Ici sur Terre, ces composés se trouvent généralement dans des endroits assez intéressants. Ils apparaissent dans le pétrole brut – composé d’organismes morts compressés et surchauffés tels que le zooplancton et les algues ; et le charbon – composé de plantes mortes compressées et surchauffées.
On pense que le composé se forme de manière abiotique – c’est-à-dire par un processus physique et non biologique – lorsque le soufre réagit avec des hydrocarbures organiques à des températures supérieures à 120 degrés Celsius (248°F), une réaction appelée réduction thermochimique des sulfates (RTS).
Cependant, si cette réaction est abiotique, les hydrocarbures et le soufre peuvent tous deux être d’origine biologique. Les chercheurs ont donc entrepris d’étudier comment les thiophènes ont pu se former sur Mars.
“Nous avons identifié plusieurs voies biologiques pour les thiophènes qui semblent plus probables que les voies chimiques, mais nous avons encore besoin de preuves”, a déclaré l’astrobiologiste Dirk Schulze-Makuch de la Washington State University.
“Si vous trouvez des thiophènes sur Terre, alors vous pensez qu’ils sont biologiques, mais sur Mars, bien sûr, la barre à franchir pour le prouver doit être un peu plus haute.”
Les thiophènes ont pu apparaître sur Mars de plusieurs façons, sans que la présence de la vie soit nécessaire. Par exemple, des thiophènes ont été détectés dans des météorites ; des roches extra-martiennes ont donc pu transporter les molécules.
Les processus géologiques peuvent également produire la chaleur nécessaire à la TSR, notamment à l’époque où Mars était volcaniquement active ; et l’activité volcanique, bien sûr, produit également du soufre.
Mais il y a quelque chose d’intéressant à propos des thiophènes martiens. Les processus décrits ci-dessus exigent que le soufre soit nucléophile, c’est-à-dire que les atomes de soufre donnent des électrons pour former une liaison avec leur partenaire de réaction. Pourtant, la plupart du soufre sur Mars existe sous forme de sulfates non nucléophiles.
Ceux-ci peuvent être réduits en sulfures nucléophiles par la TSR. Mais il existe une autre possibilité : la réduction biologique des sulfates (BSR). Certaines bactéries – et les truffes blanches aussi, en fait, bien que vous ne les trouverez probablement pas sur Mars – peuvent synthétiser les thiophènes.

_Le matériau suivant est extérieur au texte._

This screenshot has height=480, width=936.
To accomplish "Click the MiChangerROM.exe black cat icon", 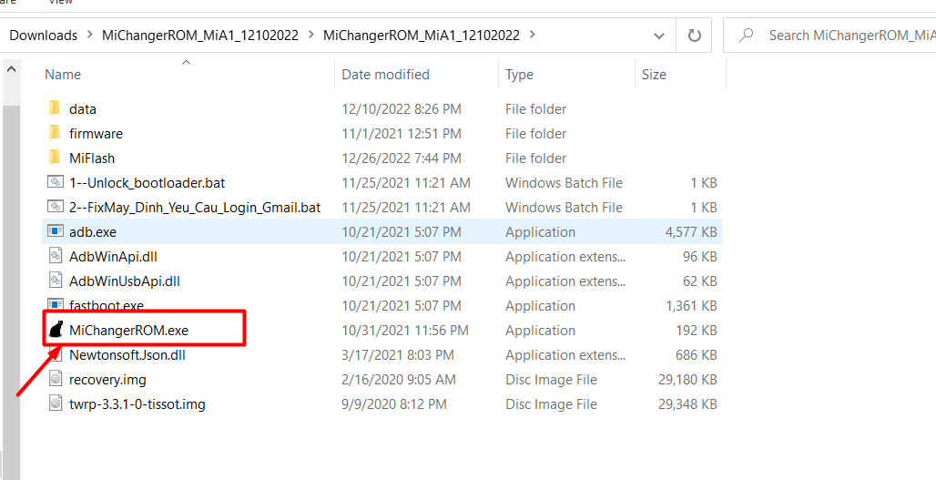I will click(x=56, y=330).
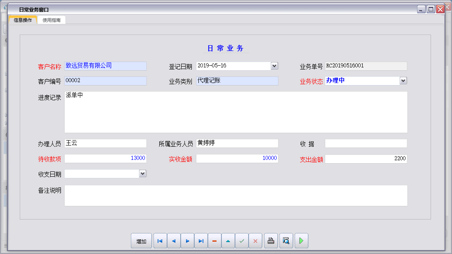Expand the 业务状态 status dropdown
452x254 pixels.
403,81
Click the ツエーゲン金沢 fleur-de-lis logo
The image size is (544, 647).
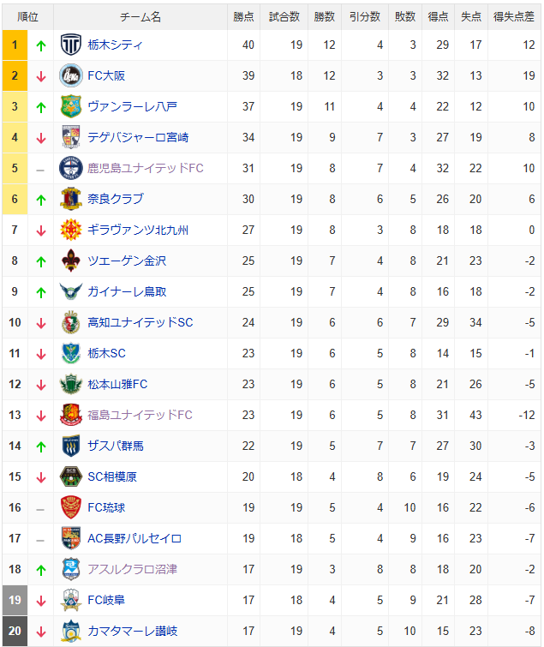pos(71,261)
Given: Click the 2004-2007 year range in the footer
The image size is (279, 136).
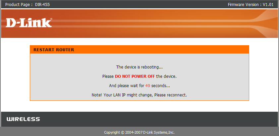Looking at the screenshot, I should tap(134, 133).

Il est donc possible que lorsque Mars était un endroit plus chaud et plus humide qu’aujourd’hui, il y a environ 3 milliards d’années, des colonies bactériennes existaient et produisaient les thiophènes. Cela pourrait se produire même à des températures inférieures à zéro. Puis, lorsque Mars s’est asséchée, les thiophènes ont été laissés là pour que Curiosity puisse les extraire de la boue, toutes ces années plus tard.

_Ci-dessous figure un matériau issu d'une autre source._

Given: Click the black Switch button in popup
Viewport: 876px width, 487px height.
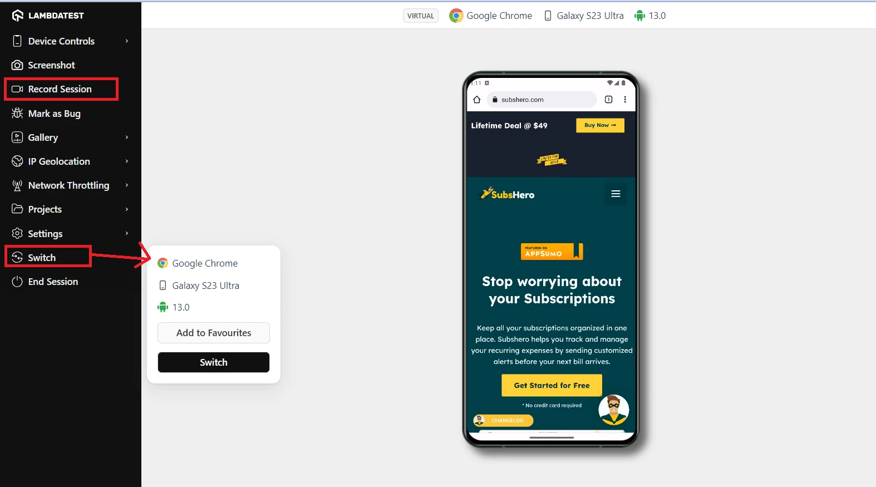Looking at the screenshot, I should coord(214,362).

Malheureusement, l’échantillon était un peu endommagé. Curiosity utilise une technique d’analyse appelée pyrolyse qui chauffe les échantillons à plus de 500 degrés Celsius. Il y a donc une limite aux connaissances que nous pouvons glaner à partir de ce qui a survécu.
Mais le rover Rosalind Franklin, dont le lancement est prévu en juillet, aura à son bord un instrument beaucoup moins destructeur. Ainsi, les thiophènes qu’il déterrera du sol seront peut-être plus intacts au moment de l’analyse.
En outre, les isotopes du carbone et du soufre pourraient également être révélateurs. En effet, les organismes vivants préfèrent les isotopes plus légers ; si les thiophènes contiennent des isotopes plus légers, les preuves pourraient également pencher en faveur de processus biologiques.
Malheureusement, nous ne pourrons probablement pas en être sûrs en nous basant uniquement sur ce que nos amis robots peuvent déterrer du sol.
comme l’a dit Carl Sagan, “les revendications extraordinaires nécessitent des preuves extraordinaires”, a déclaré Schulze-Makuch.
“Je pense que la preuve exigera vraiment que nous envoyions des gens là-bas, et qu’un astronaute regarde dans un microscope et voit un microbe en mouvement”
Les recherches ont été publiées dans la revue Astrobiology.